> [Listing]:
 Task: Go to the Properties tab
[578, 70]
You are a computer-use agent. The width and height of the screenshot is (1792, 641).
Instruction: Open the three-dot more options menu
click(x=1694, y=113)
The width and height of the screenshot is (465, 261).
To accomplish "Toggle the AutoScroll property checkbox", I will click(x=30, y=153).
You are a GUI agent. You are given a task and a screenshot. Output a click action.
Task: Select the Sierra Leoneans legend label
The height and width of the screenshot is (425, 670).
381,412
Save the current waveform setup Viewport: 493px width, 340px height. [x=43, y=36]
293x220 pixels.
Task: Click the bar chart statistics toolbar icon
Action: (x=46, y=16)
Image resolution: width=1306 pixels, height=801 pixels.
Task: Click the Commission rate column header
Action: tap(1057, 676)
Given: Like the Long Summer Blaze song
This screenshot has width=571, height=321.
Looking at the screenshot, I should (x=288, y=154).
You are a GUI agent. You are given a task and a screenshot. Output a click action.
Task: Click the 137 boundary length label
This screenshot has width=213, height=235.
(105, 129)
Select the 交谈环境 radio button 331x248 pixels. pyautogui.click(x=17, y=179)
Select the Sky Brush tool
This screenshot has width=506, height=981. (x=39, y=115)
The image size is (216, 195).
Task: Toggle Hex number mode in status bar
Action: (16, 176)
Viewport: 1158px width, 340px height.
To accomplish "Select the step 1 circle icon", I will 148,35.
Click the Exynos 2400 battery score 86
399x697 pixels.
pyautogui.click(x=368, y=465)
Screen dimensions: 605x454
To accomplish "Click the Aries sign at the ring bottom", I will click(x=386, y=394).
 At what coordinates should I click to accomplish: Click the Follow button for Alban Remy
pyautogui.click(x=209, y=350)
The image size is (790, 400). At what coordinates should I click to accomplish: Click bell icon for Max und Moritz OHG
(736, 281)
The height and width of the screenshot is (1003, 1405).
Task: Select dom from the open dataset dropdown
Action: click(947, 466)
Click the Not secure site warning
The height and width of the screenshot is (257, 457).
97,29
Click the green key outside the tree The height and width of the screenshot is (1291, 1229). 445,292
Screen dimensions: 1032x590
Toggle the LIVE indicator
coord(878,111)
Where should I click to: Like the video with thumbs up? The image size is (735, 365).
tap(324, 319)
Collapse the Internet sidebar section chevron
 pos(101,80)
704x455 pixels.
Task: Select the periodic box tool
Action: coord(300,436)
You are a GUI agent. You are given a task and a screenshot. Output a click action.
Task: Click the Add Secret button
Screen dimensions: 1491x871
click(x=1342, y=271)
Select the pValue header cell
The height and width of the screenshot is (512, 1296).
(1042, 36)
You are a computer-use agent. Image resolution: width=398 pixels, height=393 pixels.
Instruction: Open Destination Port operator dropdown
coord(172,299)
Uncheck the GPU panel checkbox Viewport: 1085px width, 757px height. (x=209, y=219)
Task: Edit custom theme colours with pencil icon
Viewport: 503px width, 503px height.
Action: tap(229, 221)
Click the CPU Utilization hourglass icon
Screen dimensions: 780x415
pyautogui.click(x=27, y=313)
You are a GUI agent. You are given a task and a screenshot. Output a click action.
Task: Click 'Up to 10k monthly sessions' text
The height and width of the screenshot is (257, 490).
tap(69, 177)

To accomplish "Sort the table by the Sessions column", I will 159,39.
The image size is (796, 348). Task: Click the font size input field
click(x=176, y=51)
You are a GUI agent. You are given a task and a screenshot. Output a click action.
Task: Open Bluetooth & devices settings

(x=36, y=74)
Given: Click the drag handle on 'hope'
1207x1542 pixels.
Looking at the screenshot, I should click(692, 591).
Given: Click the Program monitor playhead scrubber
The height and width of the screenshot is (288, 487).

> [Problem requirements]:
Write out the data verbatim, from the line containing "Save the current" through the line containing "Action: coord(300,436)", inclusive.

> [Reply to the task]:
Save the current waveform setup Viewport: 493px width, 340px height. [x=43, y=36]
293x220 pixels.
Task: Click the bar chart statistics toolbar icon
Action: (x=46, y=16)
Image resolution: width=1306 pixels, height=801 pixels.
Task: Click the Commission rate column header
Action: tap(1057, 676)
Given: Like the Long Summer Blaze song
This screenshot has width=571, height=321.
Looking at the screenshot, I should (x=288, y=154).
You are a GUI agent. You are given a task and a screenshot. Output a click action.
Task: Click the 137 boundary length label
This screenshot has width=213, height=235.
(105, 129)
Select the 交谈环境 radio button 331x248 pixels. pyautogui.click(x=17, y=179)
Select the Sky Brush tool
This screenshot has width=506, height=981. (x=39, y=115)
The image size is (216, 195).
Task: Toggle Hex number mode in status bar
Action: (16, 176)
Viewport: 1158px width, 340px height.
To accomplish "Select the step 1 circle icon", I will 148,35.
Click the Exynos 2400 battery score 86
399x697 pixels.
pyautogui.click(x=368, y=465)
Screen dimensions: 605x454
To accomplish "Click the Aries sign at the ring bottom", I will click(x=386, y=394).
 At what coordinates should I click to accomplish: Click the Follow button for Alban Remy
pyautogui.click(x=209, y=350)
The image size is (790, 400). At what coordinates should I click to accomplish: Click bell icon for Max und Moritz OHG
(736, 281)
The height and width of the screenshot is (1003, 1405).
Task: Select dom from the open dataset dropdown
Action: click(947, 466)
Click the Not secure site warning
The height and width of the screenshot is (257, 457).
97,29
Click the green key outside the tree The height and width of the screenshot is (1291, 1229). 445,292
Screen dimensions: 1032x590
Toggle the LIVE indicator
coord(878,111)
Where should I click to: Like the video with thumbs up? The image size is (735, 365).
tap(324, 319)
Collapse the Internet sidebar section chevron
 pos(101,80)
704x455 pixels.
Task: Select the periodic box tool
Action: coord(300,436)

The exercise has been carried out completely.